DR LOVE: Gersh, one of the things that’s being evaluated in clinical trials is the concept of an AI plus fulvestrant — the idea being that fulvestrant competes with estrogen. One way would be to load up, get a higher dose up front, but another way might be to decrease the ligand through the AI. It’s being studied in clinical trials like SoFEA (7.1). A number of oncologists actually do that in their practices, particularly for a patient who’s on an AI and progresses. Some people will keep the AI going and add the fulvestrant. What are your thoughts?

DR LOCKER: A very elegant study in Cancer Research in June 2005 from Angela Brodie (Jelovac 2005) evaluated a preclinical model and found that if you combine an AI with fulvestrant, you get incredible suppression, destruction and disappearance of the estrogen receptor and great responses.

One of the things that stimulates the estrogen receptor is the presence of estrogen. If you take estrogen away, then destroy the receptor with fulvestrant, you don’t get replenishment. Some data from the group at Mass General show that with this combination, the receptor goes away for as long as fulvestrant is present.

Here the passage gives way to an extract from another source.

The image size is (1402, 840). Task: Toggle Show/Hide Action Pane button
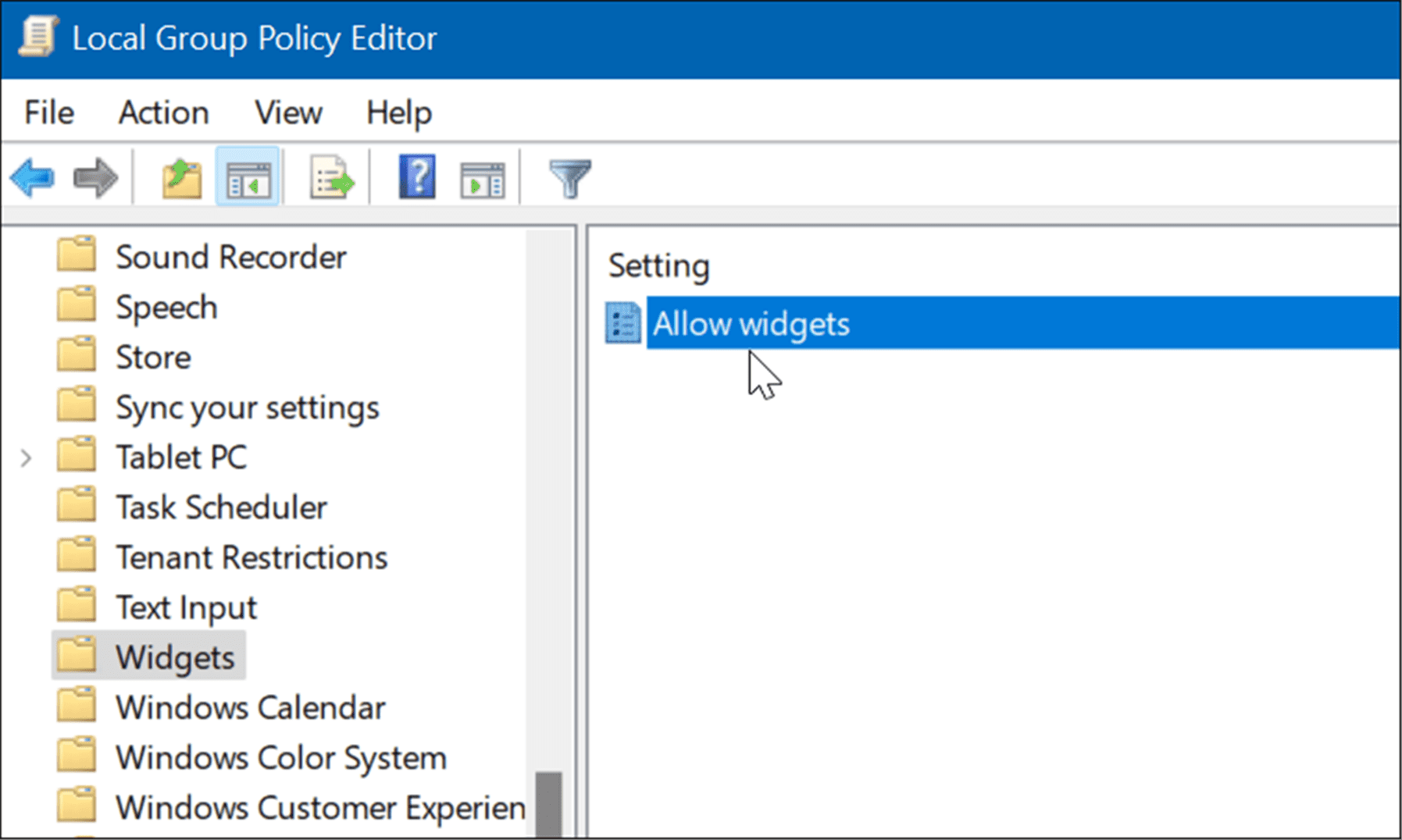coord(482,180)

Anecdotal data suggest that the combination works, and clinical trials are about to commence that will study the combination. I’ve administered it only once, and I’m almost embarrassed to say that, because I’m evidence-based. I think this is the wave of the future and may be the way to make fulvestrant more effective.

DR BUZDAR: I believe it may be the wave of the future, but at the present time, no data support doing that. Unless we have clinical data to support this wave of the future, I would discourage the utilization of two endocrine agents.

DR LOCKER: I’m in complete agreement with Dr Buzdar. Extenuating circumstances applied to the one patient with whom I used it. When the studies come out, I would strongly urge patient enrollment.

DR LOVE: I’ve got to challenge Aman a little bit about combined endocrine therapy. You’ve got a premenopausal patient who’s received adjuvant tamoxifen. She develops a relapse. She’s put on ovarian suppression, has a good response, and then progresses. Are you going to keep the suppression going and add in an AI?

DR BUZDAR: Yes. In a Phase II study published by John Robertson, an LHRH agonist with an AI showed high response rates in the metastatic setting (Forward 2004).

DR LOVE: Bob Carlson has also looked at that and found pretty much the same thing (Carslon 2004).